One-Time Initial (“Welcome to Medicare”)
physical exam: Medicare will cover an initial physical exam performed
within six months of a beneficiary enrolling in Part B. Coverage for the
physical does not cover lab tests. The beneficiary must pay a 20% co-payment
after meeting the $110 Part B deductible for 2005.

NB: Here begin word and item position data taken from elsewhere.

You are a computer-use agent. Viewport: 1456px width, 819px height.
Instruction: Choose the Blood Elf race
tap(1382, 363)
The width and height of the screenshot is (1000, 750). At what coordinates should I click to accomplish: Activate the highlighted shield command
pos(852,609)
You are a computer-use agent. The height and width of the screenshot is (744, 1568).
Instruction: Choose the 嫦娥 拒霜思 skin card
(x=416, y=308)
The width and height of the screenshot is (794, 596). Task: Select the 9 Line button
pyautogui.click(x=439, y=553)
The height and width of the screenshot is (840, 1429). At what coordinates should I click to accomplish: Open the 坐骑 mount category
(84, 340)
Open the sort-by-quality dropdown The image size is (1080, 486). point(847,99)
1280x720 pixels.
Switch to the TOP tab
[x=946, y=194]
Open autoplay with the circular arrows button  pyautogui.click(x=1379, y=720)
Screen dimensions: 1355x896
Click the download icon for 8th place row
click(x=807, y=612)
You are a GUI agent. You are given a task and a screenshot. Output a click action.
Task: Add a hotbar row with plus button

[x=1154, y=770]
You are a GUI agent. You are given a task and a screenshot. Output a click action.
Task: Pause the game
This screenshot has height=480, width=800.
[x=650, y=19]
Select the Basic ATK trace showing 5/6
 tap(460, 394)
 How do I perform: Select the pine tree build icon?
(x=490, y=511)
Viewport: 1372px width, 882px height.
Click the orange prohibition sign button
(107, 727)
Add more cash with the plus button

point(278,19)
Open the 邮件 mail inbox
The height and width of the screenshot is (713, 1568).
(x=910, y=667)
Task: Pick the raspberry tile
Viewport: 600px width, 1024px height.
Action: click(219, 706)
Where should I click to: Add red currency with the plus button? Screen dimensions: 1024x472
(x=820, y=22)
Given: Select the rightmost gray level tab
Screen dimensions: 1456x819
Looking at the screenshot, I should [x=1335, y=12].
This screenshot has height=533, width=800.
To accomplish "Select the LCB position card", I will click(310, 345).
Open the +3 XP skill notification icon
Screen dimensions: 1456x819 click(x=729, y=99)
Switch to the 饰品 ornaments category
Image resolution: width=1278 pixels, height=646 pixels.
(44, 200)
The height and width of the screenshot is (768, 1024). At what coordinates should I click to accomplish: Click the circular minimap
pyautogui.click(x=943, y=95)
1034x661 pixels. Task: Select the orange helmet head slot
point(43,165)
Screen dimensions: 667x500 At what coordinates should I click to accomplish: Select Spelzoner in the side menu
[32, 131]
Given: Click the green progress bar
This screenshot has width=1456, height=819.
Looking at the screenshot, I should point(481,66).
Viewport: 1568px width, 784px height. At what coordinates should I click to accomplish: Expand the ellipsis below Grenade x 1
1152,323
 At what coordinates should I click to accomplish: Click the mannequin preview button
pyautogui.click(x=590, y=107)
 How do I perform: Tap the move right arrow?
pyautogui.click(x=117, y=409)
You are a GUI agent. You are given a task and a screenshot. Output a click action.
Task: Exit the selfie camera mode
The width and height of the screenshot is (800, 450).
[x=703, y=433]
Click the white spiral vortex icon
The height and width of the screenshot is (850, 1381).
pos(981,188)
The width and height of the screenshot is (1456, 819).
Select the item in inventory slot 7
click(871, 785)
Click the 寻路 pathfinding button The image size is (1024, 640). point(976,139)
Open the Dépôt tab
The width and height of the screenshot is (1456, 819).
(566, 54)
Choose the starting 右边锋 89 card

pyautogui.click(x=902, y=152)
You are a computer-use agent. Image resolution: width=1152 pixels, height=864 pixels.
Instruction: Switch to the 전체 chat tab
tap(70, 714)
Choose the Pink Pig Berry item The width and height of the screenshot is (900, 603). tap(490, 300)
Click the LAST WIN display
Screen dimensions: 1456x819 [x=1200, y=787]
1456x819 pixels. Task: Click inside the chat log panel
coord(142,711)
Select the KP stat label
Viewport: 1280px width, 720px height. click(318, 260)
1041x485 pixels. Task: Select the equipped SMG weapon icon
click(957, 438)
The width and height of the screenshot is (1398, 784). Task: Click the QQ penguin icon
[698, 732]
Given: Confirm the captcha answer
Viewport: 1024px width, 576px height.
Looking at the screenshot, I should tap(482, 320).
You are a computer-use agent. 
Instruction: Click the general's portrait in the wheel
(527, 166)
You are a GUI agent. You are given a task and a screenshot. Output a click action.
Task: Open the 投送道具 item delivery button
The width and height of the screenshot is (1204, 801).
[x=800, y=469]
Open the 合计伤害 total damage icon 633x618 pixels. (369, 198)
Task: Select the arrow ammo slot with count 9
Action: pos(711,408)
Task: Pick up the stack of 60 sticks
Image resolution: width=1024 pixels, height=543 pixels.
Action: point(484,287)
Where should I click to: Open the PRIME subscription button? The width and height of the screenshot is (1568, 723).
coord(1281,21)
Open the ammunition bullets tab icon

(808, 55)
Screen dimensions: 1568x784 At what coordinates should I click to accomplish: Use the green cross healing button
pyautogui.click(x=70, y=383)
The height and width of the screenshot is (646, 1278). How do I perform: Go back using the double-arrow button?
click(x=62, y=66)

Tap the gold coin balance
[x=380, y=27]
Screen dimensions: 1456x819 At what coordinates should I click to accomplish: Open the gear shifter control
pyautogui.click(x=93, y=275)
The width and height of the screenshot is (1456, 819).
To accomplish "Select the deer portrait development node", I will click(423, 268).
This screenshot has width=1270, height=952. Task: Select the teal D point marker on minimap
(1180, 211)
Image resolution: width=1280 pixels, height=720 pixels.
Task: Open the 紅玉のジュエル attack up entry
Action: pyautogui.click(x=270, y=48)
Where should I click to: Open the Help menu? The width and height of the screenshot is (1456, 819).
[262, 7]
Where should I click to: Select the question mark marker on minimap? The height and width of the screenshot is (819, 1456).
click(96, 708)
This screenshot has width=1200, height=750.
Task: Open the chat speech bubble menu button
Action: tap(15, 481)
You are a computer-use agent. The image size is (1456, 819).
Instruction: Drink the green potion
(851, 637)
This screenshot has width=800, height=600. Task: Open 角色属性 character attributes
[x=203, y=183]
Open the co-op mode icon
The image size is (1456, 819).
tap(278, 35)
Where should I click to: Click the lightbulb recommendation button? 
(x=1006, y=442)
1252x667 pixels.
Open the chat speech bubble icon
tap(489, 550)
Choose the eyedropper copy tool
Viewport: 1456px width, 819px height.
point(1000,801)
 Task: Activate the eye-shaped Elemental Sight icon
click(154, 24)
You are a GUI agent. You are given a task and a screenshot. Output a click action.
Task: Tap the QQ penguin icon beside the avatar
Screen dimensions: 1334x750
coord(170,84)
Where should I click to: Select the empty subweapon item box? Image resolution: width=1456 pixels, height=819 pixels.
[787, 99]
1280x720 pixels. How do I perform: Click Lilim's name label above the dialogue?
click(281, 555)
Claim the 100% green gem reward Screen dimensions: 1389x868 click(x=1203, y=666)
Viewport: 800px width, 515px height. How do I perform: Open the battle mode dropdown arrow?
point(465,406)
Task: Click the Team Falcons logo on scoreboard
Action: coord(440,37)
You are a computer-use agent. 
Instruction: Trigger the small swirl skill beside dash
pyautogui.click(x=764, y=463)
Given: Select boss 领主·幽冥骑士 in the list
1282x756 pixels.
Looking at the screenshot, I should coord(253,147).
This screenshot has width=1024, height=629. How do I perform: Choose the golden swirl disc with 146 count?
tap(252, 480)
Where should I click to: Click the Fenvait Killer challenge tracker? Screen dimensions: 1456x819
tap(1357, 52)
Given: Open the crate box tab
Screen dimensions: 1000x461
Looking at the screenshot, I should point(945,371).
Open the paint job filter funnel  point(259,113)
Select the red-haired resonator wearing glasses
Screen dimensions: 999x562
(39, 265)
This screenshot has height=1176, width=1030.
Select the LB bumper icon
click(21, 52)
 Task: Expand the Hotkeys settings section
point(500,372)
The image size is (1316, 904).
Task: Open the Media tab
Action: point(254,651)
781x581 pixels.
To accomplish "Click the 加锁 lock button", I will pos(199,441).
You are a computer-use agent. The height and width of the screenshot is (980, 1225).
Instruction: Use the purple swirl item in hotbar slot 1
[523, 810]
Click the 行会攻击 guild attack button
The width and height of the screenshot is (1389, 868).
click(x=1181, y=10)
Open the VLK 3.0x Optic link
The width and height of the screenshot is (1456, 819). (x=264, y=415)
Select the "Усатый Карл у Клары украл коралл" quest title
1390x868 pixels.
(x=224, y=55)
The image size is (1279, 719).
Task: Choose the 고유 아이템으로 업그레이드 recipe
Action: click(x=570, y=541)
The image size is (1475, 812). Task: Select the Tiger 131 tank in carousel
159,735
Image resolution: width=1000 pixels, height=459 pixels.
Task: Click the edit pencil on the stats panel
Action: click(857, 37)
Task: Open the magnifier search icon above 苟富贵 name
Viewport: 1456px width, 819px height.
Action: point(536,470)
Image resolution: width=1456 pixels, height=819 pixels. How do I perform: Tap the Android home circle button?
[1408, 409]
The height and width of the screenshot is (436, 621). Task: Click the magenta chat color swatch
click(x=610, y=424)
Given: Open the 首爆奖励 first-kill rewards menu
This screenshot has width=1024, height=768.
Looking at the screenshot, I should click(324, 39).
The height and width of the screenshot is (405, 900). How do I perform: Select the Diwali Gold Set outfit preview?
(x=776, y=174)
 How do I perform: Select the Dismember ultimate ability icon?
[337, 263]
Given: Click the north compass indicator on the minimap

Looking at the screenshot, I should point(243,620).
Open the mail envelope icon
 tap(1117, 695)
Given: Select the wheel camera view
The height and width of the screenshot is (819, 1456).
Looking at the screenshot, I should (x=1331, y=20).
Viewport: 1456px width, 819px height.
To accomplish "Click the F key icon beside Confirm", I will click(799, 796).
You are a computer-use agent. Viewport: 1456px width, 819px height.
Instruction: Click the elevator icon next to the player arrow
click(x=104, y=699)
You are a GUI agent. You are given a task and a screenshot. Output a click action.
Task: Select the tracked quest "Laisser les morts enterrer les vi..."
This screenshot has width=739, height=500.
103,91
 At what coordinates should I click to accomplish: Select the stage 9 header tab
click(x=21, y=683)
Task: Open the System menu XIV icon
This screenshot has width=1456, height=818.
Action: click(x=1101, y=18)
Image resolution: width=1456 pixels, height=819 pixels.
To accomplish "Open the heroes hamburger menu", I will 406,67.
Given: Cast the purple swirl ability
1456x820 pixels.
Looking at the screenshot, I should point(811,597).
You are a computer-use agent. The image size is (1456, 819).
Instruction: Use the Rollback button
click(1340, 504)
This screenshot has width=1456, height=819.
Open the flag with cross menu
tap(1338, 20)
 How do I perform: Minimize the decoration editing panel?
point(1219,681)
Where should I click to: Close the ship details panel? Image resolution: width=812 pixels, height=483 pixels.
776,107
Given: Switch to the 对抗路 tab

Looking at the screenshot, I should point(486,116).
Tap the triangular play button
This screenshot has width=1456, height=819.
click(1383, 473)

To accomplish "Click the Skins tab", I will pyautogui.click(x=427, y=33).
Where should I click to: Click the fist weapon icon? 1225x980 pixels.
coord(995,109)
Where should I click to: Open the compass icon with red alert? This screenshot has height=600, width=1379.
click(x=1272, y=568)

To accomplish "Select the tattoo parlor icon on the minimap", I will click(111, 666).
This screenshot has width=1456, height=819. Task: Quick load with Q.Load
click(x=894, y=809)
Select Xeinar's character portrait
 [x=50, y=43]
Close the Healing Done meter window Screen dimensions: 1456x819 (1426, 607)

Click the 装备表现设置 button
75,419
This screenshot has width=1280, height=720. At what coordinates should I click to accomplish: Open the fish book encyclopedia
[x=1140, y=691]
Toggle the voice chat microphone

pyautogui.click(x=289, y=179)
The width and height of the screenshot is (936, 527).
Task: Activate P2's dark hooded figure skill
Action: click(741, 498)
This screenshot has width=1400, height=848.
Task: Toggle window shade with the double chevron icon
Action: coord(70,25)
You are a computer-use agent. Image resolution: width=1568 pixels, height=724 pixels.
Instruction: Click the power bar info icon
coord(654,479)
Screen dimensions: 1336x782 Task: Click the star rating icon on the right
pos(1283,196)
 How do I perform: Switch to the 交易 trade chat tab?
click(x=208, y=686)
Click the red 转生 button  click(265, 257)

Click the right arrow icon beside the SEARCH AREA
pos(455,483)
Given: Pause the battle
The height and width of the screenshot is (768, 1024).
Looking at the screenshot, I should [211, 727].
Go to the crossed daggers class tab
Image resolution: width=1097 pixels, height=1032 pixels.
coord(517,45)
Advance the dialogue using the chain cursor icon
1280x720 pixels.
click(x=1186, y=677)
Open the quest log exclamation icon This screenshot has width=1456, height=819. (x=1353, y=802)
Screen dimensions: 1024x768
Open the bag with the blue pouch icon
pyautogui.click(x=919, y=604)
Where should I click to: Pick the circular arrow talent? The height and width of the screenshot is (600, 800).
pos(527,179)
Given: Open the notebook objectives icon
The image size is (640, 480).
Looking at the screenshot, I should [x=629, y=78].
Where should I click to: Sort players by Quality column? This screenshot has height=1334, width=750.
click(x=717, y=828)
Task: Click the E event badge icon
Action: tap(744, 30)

NOTE: Because this provision is effective January 1, 2005 and is not applied
retroactively, Medicare will only pay for one physical exam for
beneficiaries who initially enroll in Part B after the effective date.
Cardiovascular screening blood tests:
Medicare will cover cardiovascular screening blood tests for total
cholesterol, high density lipids, and triglycerides. Payment will be limited
to once every five years. According to the
Centers for Medicare & Medicaid Services (CMS), the five-year screening
frequency limitation accords with the recommendation of the U.S. Preventive
Services Task Force. The beneficiary will not have to pay a deductible or
co-payment for these tests.
Diabetes screening tests: Medicare will cover a fasting plasma glucose test and post glucose challenges up to twice per year for individuals at high risk for diabetes. High risk individuals include those with high blood pressure, dyslipidemia (history of abnormal cholesterol and triglyceride levels), obesity, or a history of high blood sugar. The beneficiary will not have to pay a deductible or co-payment for these tests.
REMINDER: The Part B deductible increases from $100 to $110 starting January 1, 2005. The deductible amount will continue to increase each year.